**ESERCIZIO ASSEGNATO 1**
Riassumi in due frasi il brano su Luigi Cremona.
**ESERCIZIO ASSEGNATO 2**
Rispondi in breve a queste domande sul brano su Luigi Cremona:
(a) In quale decennio nasce la sua vocazione per la critica gastronomica?
(b) Per quale testata scrive le prime schede?
(c) Quali due chef dice di aver scoperto per primo?
**ESERCIZIO ASSEGNATO 3**
Elenca tutti i nomi di città e regioni italiane citati nel brano su Luigi Cremona.

**TESTO ESTRATTO**
“Assaggiare non è una cosa semplice, è un panorama ricco di mille sfaccettature diverse.” Queste le parole di chi sull’assaggio ci ha costruito una passione prima ancora di un lavoro: Luigi Cremona che, durante una lezione al Master in comunicazione e giornalismo enogastronomico alla Città del gusto di Roma, ha ripercorso le tappe della sua carriera.
Ingegnere e gastronomo, come lui stesso si definisce, con la passione smisurata per i viaggi che gli ha permesso di conoscere il mondo intero, oltre che le cucine che lo rappresentano. Negli anni ’80 nasce la vocazione per la critica gastronomica, quando scrive le prime schede per l’Espresso in un panorama, quello dei ristoranti italiani dell’epoca, completamente diverso dallo scenario attuale: “Quando iniziai a scrivere recensioni, i ristoranti da guida erano pochissimi e concentrati esclusivamente al nord; da Napoli fino in Sicilia non c’era nulla. I cuochi erano spesso analfabeti e le cucine sporche e trasandate, sembrava il Medioevo insomma. Oggi la cucina è bella, grande, spesso a vista; il cuoco è nella maggior parte dei casi il proprietario, di una cultura infinita. Basta guardare Bottura o Niko Romito, due tra gli chef più importanti al mondo che io ho scoperto per primo.”

**DATI FORNITI**
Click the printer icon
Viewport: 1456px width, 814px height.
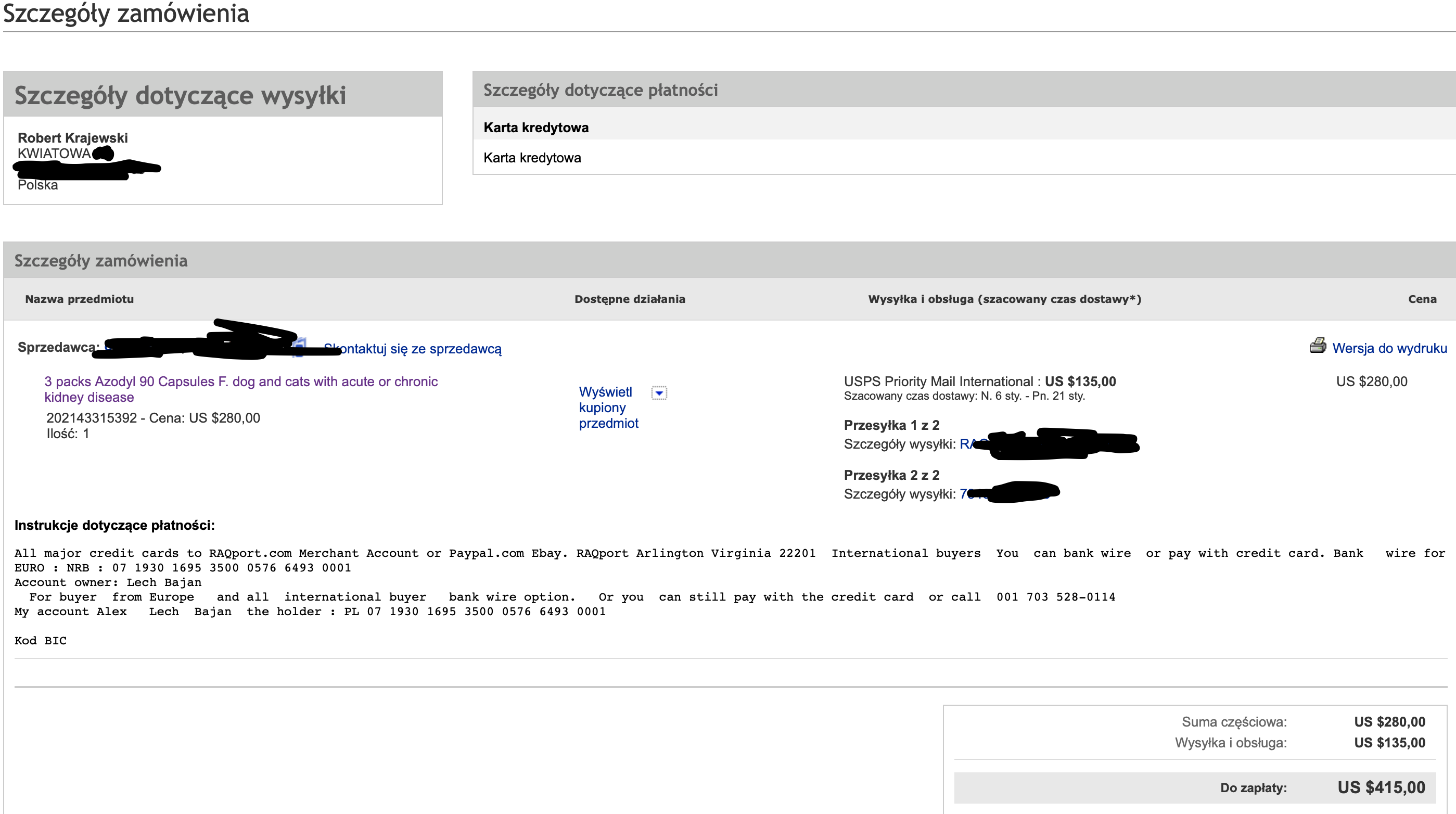pyautogui.click(x=1317, y=346)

**RISPOSTA COMPLETA 1**
Luigi Cremona, ingegnere e gastronomo con una grande passione per i viaggi, ha ripercorso la sua carriera durante una lezione al Master in comunicazione e giornalismo enogastronomico alla Città del gusto di Roma. Racconta di aver cominciato negli anni '80 scrivendo schede per l'Espresso, quando i ristoranti da guida erano pochissimi e tutti al nord, mentre oggi le cucine sono belle e grandi e i cuochi, spesso proprietari, hanno una cultura infinita.

**RISPOSTA COMPLETA 2**
(a) Negli anni '80.
(b) Per l'Espresso.
(c) Bottura e Niko Romito.

**RISPOSTA COMPLETA 3**
Roma
Napoli
Sicilia